In the upcoming voice technology wars, the most open and generous player could be the winner

The winner of the upcoming fight over voice technologies will come down to who is the most open and provides the best utility believes Tad Toulis, VP for design at smart speaker manufacturer Sonos.

A struggle is looming between the different voice systems believes Tad Toulis, VP of Design at smart speaker manufacturer Sonos.

We were speaking at Sonos’ Santa Barbara office the day after Google launched its Google Home voice activated hub to compete with Amazon’s and Apple’s Siri systems.

“There’s a little bit of syntax difference with every device we use, so we’re about to re-enter this environment where we have competing formats.” states Toulis, hinting at the days of competing network types operating systems and file types.

For Sonos, that fight between formats is an opportunity believes Toulis. “Sonos was very early into this space, so much so that it’s had a few lives. The original proposition was a way to get people who were into music to have access to their digital music and enliven their home with that music.”

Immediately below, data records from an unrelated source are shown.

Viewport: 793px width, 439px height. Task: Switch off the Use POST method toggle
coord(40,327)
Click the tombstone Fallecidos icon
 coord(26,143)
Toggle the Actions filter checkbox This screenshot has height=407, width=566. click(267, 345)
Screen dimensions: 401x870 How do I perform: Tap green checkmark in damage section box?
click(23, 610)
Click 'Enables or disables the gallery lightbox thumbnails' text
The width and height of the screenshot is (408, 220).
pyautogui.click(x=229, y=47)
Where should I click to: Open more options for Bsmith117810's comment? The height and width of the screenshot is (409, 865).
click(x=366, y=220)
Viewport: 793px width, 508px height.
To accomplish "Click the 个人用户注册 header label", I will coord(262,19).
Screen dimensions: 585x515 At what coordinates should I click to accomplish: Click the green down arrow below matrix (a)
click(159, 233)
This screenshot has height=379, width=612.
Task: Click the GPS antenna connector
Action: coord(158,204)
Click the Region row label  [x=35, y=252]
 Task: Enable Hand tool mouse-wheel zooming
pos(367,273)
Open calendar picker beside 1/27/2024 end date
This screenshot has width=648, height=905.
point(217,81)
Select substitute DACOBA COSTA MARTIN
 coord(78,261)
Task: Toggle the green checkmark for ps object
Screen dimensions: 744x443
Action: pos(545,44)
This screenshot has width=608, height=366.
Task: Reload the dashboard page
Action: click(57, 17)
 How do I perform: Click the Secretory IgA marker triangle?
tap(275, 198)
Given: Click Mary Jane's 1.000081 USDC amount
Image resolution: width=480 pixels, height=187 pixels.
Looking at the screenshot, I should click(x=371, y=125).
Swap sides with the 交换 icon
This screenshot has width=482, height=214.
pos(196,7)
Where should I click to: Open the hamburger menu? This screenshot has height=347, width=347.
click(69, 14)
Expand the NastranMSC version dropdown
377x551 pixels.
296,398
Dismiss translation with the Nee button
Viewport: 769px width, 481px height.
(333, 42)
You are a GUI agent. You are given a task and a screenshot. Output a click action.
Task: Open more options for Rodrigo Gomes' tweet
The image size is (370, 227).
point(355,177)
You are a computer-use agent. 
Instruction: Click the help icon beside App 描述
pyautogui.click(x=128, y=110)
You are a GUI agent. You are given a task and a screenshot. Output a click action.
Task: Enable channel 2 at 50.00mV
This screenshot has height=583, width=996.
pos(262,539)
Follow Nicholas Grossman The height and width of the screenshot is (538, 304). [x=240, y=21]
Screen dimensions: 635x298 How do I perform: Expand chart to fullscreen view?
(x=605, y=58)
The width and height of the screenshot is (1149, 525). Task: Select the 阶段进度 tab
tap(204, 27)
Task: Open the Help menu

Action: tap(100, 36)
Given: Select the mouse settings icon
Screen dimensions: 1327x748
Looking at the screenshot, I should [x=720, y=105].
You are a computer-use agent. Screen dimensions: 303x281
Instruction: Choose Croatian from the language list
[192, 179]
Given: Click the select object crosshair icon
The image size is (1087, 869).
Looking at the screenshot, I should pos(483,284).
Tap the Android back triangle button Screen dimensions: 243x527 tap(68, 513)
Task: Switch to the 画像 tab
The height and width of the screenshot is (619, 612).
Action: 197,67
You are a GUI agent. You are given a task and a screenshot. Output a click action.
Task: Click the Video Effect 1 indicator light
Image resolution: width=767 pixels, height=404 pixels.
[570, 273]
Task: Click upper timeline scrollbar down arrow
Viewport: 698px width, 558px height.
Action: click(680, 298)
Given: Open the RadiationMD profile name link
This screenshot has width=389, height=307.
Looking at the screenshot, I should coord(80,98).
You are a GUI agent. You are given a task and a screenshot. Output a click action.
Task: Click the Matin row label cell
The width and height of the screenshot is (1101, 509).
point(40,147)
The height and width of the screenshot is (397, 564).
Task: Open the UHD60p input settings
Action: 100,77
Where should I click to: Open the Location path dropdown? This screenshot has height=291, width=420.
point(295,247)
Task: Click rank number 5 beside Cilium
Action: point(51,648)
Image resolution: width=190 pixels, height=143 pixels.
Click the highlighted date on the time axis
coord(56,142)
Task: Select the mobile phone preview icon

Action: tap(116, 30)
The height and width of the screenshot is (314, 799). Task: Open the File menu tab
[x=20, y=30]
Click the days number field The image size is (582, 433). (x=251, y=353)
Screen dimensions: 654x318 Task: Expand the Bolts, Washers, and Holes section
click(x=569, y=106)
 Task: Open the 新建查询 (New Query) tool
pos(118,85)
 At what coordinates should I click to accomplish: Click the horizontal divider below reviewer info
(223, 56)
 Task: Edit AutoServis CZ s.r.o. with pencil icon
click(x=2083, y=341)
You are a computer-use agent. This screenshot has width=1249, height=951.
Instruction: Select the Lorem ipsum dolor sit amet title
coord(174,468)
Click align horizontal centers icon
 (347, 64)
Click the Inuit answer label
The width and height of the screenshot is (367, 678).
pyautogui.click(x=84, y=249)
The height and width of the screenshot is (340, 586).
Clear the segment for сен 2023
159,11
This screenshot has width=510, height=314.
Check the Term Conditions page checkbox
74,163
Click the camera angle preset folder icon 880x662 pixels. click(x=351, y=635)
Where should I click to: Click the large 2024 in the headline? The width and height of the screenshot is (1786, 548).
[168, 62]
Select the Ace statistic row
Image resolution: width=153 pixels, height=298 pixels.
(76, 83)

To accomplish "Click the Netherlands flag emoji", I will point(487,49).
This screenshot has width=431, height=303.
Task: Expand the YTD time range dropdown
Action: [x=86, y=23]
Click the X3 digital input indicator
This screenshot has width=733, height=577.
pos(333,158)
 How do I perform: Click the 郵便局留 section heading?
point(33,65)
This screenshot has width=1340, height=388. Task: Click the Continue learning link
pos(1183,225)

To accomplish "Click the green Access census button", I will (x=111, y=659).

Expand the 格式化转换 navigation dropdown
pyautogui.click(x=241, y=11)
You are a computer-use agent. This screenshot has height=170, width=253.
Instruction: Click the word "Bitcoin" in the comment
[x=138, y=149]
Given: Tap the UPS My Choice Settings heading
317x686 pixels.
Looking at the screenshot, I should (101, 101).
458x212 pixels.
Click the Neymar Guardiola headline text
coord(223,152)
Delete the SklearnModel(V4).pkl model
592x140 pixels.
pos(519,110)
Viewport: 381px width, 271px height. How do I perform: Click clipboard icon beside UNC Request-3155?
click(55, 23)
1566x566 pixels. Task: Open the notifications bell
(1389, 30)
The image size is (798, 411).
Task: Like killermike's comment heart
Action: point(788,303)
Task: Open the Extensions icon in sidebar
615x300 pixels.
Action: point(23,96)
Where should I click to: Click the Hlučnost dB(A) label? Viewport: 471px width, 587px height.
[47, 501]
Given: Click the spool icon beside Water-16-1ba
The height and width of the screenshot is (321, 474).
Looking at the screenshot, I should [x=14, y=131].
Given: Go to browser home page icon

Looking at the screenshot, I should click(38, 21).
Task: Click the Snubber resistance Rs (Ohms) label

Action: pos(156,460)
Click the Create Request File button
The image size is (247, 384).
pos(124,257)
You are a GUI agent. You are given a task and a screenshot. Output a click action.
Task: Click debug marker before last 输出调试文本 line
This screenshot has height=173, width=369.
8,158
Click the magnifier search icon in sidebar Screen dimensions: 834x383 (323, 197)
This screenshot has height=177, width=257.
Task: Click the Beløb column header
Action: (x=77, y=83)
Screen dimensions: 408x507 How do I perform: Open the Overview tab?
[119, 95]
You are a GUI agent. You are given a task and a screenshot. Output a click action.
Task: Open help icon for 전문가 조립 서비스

“At a certain point in that arc, that category started to shrink a little bit and streaming started to emerge. Now streaming has become mainstream and we’re facing another cycle.”

Generous systems

Voice though is a social thing and that changes how we interact with devices Toulis believes, “we want to talk out loud in generous way to a generous system.”

“What people want is a supportive, powerful experience that creates good options day to day,” says Toulis. “The technology is fast approaching a tipping point where it’s very human centric.”

“The promise is to figure who can do that in the most natural way so you’re not thinking about the syntax and more about the experience.”

Finding a place at the table

Like most smaller players in the marketplace, Toulis sees Sonos as being a nuetral intermediary between with the various technology empires.

“Sonos offers a place in that conversation. We also approach it in a different way because it’s not one of our businesses, it is our business.”

“I assume we’ll do what we’ve done with the music services. We’ve always believed that we do well when there are many players.”

Winning the voice wars

When asked who is likely to win the voice wars, Toulis is quite rightly guarded, “what I’ve seen over my career in technology is what wins is what works for people, it’s not always the best technologies that win. What wins is the technology value proposition, here’s a need that hasn’t been satisfied and here’s a way of doing it that is sticky.”

“The one that creates the solution with the least resistance will win,” says Toulis. “The best solutions are usually pretty obvious. The problem is you have a bunch of specialists looking at it, they can’t see how obvious it is because they are looking past the target. They’re either very close up.”

While Toulis’ view is attractive, the risk for companies like Sonos is the technology empires find their business models aren’t suited to being open or generous and controlling access to their services is more compelling for their managers and shareholders.

Hopefully open web and data will prove to be the market’s driving forces and certainly Ted Toulis’ and Sonos’ views are what users would prefer, the giants though may not prove to be so generous.